#### Material for this exercise
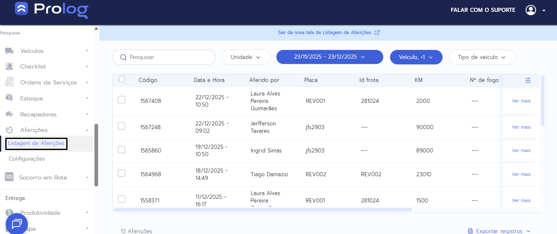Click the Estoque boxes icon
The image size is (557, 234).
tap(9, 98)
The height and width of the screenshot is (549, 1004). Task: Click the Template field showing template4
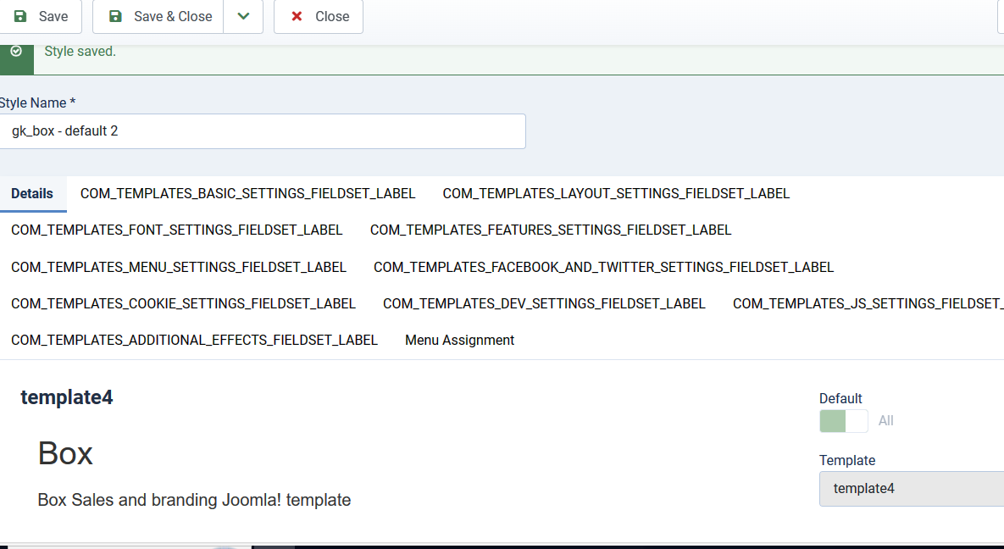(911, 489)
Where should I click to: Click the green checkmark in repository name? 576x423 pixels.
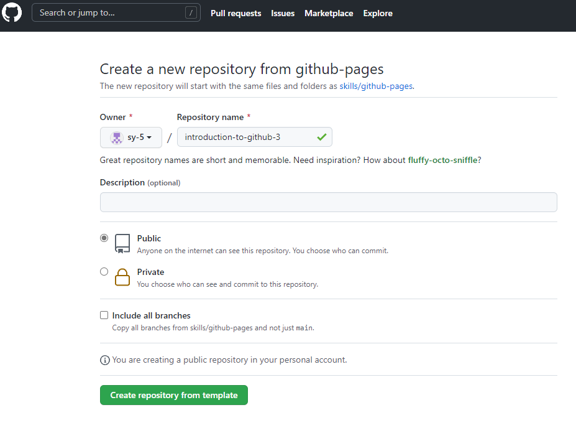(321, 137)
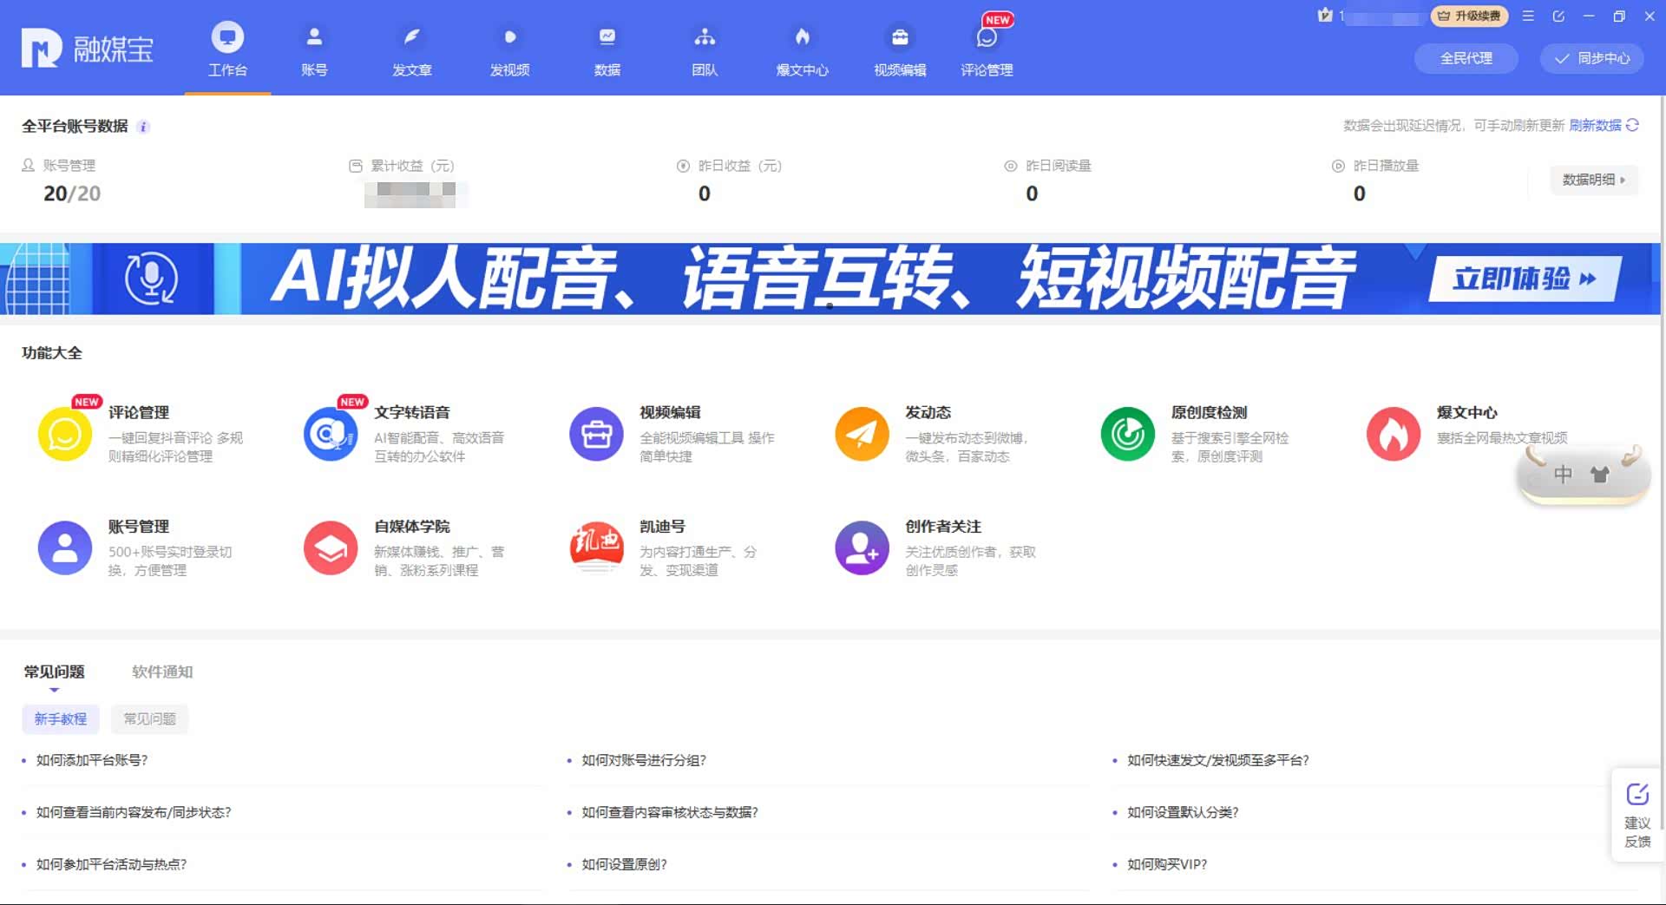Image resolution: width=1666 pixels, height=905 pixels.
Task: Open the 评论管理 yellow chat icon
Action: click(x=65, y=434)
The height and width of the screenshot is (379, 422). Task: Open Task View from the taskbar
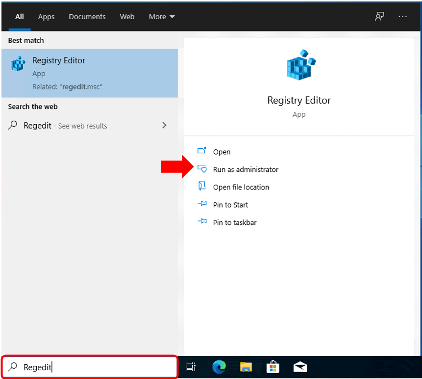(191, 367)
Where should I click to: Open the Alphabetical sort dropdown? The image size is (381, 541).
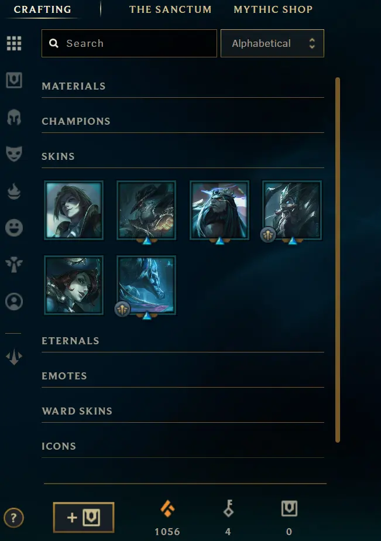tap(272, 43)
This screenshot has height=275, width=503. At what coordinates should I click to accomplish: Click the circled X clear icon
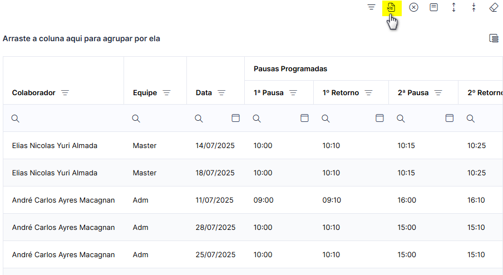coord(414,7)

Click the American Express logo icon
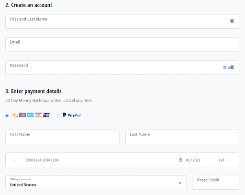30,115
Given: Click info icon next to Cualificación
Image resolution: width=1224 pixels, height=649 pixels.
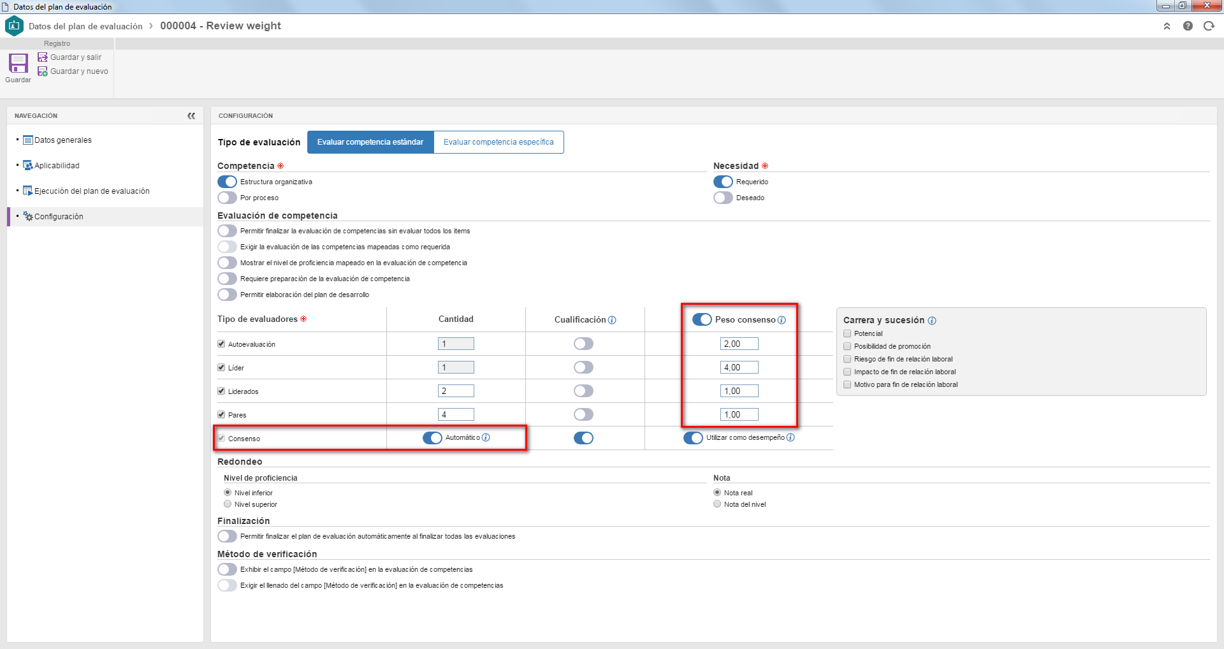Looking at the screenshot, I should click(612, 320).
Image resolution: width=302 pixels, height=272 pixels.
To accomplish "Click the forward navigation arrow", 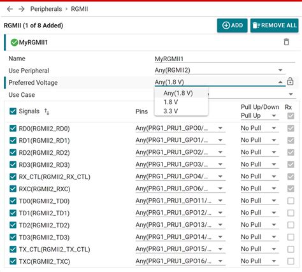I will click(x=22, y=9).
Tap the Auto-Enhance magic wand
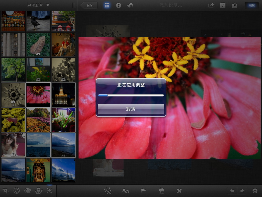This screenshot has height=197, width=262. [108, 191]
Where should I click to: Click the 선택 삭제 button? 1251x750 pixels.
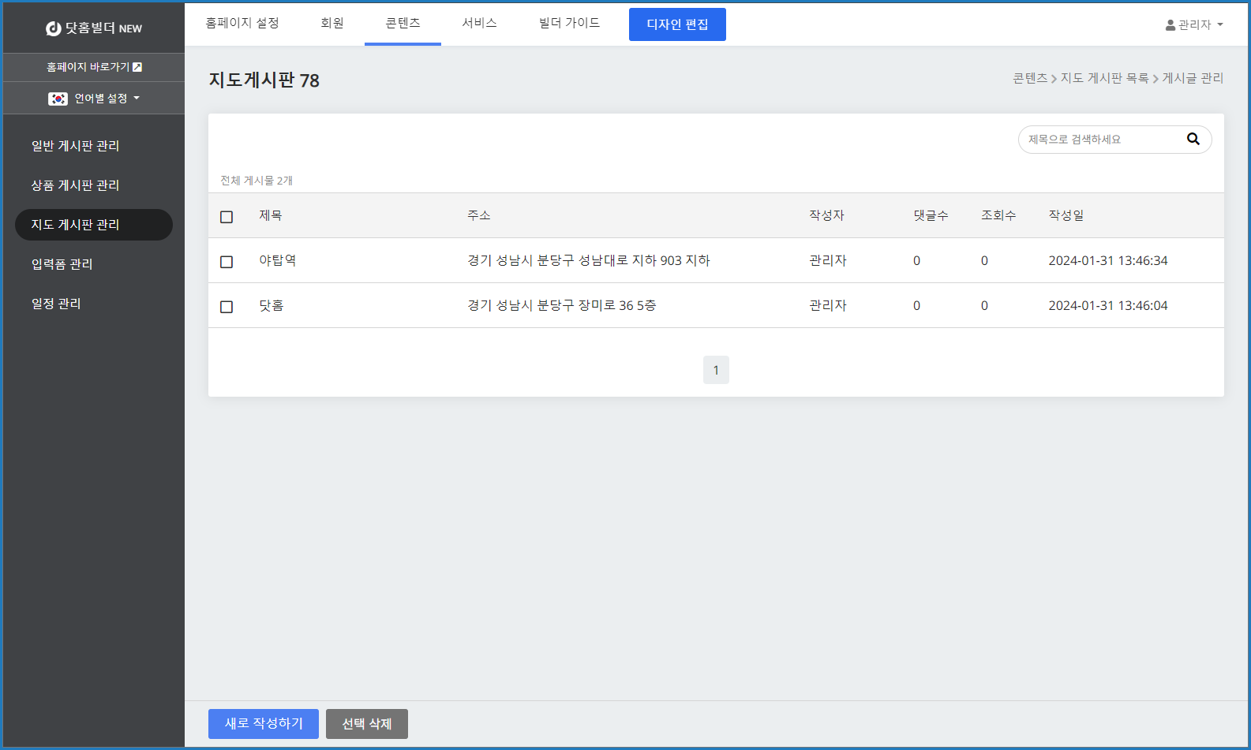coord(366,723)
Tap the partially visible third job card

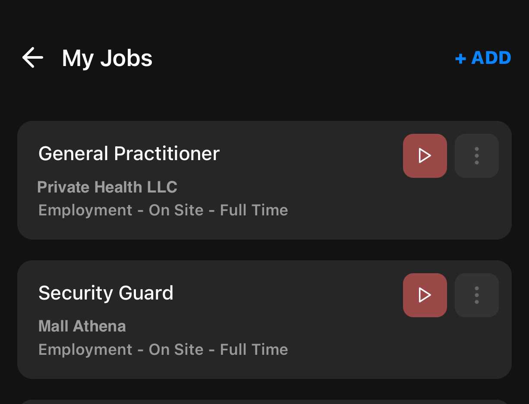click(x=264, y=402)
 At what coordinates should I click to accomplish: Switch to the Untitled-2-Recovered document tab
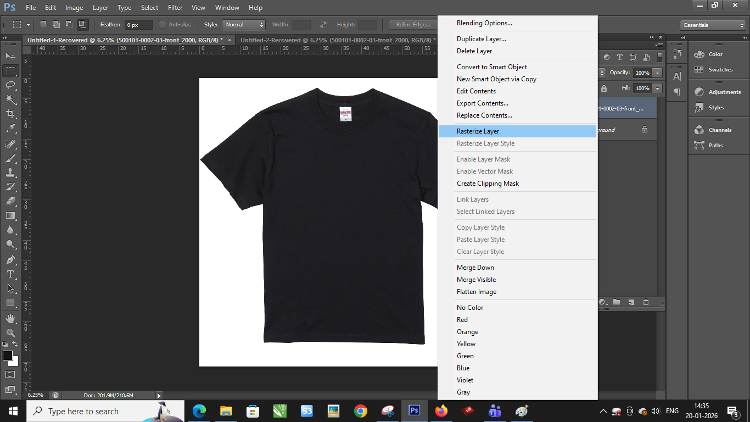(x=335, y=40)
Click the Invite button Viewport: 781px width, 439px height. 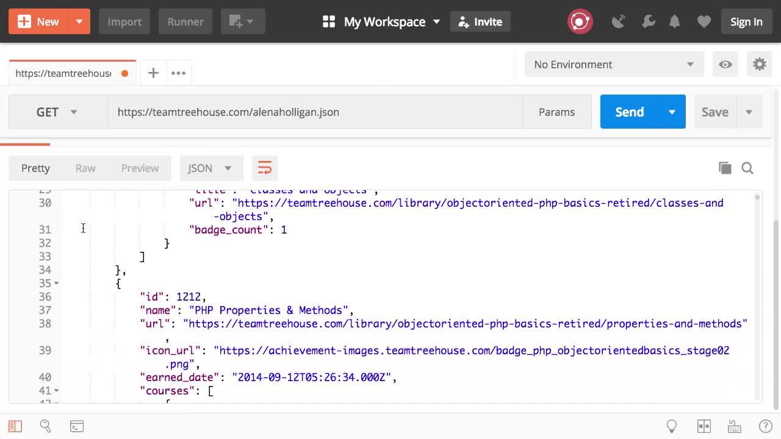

#### Task goal
Everything from the line containing "Tap the partially visible third job card" through the end of the data should be printed exactly, line for line, except the pictures.

#### Response to the task
Tap the partially visible third job card

click(x=264, y=402)
 At what coordinates should I click to accomplish: Switch to the Untitled-2-Recovered document tab
(x=335, y=40)
Click the Invite button Viewport: 781px width, 439px height. 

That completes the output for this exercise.